Report the number of lines in the data below that hold "accomplish", without any other words.

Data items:
- - -
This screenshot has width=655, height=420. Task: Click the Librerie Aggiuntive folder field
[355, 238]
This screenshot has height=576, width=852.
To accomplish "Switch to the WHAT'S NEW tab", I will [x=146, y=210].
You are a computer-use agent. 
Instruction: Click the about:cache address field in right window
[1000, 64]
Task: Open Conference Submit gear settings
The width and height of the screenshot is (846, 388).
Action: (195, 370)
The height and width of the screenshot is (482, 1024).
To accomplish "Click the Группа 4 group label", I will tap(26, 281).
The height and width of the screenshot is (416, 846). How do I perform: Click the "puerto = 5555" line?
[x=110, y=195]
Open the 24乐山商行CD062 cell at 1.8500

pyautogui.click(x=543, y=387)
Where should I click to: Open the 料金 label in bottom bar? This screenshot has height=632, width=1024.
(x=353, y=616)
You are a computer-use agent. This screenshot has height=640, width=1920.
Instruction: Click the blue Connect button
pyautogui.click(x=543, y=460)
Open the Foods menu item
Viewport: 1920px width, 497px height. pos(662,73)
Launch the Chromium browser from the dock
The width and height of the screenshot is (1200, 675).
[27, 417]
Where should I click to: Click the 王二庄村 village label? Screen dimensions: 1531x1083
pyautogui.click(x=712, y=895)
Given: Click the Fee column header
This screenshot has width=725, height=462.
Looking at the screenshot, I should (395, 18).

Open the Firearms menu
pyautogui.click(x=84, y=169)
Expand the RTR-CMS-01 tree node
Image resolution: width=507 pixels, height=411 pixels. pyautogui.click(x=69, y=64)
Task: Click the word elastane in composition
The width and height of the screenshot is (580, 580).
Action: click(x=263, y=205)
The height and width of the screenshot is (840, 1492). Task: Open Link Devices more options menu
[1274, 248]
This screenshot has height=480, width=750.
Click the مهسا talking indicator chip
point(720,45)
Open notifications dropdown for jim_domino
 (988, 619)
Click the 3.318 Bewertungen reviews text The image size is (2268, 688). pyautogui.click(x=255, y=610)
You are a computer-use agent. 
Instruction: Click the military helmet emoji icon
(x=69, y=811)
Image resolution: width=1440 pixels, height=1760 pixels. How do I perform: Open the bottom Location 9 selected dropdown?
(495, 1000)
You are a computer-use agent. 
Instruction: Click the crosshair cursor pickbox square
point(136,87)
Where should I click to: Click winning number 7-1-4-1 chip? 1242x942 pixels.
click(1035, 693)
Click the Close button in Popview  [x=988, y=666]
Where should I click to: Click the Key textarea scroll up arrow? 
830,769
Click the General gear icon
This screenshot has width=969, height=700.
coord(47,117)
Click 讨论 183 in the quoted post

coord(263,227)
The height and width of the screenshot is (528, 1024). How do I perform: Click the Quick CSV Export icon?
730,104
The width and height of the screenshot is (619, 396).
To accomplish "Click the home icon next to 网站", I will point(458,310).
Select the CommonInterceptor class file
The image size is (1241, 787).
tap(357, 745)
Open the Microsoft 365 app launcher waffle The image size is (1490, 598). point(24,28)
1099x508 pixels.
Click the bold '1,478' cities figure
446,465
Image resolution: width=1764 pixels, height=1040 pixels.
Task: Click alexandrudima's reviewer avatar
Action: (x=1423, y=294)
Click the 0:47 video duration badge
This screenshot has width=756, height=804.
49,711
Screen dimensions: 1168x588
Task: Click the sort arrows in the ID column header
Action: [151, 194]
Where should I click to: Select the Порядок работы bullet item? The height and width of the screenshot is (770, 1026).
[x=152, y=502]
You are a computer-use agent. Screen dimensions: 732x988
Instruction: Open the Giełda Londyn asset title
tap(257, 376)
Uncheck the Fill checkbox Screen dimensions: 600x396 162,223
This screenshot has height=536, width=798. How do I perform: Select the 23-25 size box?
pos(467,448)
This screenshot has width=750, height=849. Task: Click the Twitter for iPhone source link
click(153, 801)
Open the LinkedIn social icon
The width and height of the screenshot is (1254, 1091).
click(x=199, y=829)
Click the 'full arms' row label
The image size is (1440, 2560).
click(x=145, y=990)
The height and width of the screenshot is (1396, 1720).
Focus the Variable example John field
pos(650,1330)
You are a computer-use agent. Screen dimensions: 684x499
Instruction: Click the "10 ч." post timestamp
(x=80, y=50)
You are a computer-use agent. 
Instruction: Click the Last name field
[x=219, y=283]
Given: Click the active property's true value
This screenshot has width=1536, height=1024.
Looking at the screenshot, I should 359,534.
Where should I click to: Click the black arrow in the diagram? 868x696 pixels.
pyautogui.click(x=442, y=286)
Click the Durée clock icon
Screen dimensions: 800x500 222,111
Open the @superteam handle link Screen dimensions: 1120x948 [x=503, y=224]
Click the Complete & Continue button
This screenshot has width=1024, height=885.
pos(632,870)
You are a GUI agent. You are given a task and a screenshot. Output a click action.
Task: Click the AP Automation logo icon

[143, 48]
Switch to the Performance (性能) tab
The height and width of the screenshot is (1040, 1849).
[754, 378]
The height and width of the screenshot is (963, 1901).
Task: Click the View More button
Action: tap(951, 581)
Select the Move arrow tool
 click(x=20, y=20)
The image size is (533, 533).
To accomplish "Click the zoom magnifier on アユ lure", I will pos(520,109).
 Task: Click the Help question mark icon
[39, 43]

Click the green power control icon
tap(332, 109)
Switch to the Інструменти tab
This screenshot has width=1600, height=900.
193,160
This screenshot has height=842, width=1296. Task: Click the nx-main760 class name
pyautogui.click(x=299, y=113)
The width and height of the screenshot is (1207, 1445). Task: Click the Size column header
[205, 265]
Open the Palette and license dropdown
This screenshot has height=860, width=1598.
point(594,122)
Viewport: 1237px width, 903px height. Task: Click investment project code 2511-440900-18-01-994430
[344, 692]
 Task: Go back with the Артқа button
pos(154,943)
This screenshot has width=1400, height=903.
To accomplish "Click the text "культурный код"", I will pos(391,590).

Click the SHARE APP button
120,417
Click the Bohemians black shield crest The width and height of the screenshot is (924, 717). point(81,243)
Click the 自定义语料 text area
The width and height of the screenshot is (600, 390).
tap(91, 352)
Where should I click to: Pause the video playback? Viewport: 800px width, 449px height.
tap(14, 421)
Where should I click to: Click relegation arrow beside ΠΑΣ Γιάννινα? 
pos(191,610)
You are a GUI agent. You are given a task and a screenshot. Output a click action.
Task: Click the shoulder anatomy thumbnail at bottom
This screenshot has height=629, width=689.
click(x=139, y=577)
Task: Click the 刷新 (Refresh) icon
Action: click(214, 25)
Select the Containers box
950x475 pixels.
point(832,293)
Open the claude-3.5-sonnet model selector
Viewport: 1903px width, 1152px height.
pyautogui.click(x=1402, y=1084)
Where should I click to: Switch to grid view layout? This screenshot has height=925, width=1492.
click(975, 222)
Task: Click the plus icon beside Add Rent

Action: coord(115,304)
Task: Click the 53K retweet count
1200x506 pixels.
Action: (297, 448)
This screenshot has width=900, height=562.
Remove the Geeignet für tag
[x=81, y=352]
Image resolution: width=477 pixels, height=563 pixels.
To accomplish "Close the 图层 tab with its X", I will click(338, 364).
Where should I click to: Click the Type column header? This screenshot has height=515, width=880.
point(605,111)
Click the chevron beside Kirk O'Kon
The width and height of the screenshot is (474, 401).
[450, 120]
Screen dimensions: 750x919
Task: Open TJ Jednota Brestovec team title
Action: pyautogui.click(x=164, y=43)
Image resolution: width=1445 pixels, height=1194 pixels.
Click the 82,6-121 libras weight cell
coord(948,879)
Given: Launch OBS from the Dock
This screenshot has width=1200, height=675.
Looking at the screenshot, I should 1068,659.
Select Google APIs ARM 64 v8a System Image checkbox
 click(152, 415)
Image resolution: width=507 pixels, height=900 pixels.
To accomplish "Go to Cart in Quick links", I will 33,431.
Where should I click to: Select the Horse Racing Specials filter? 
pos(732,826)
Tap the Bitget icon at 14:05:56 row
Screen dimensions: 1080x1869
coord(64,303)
- - -
Answer for the task
7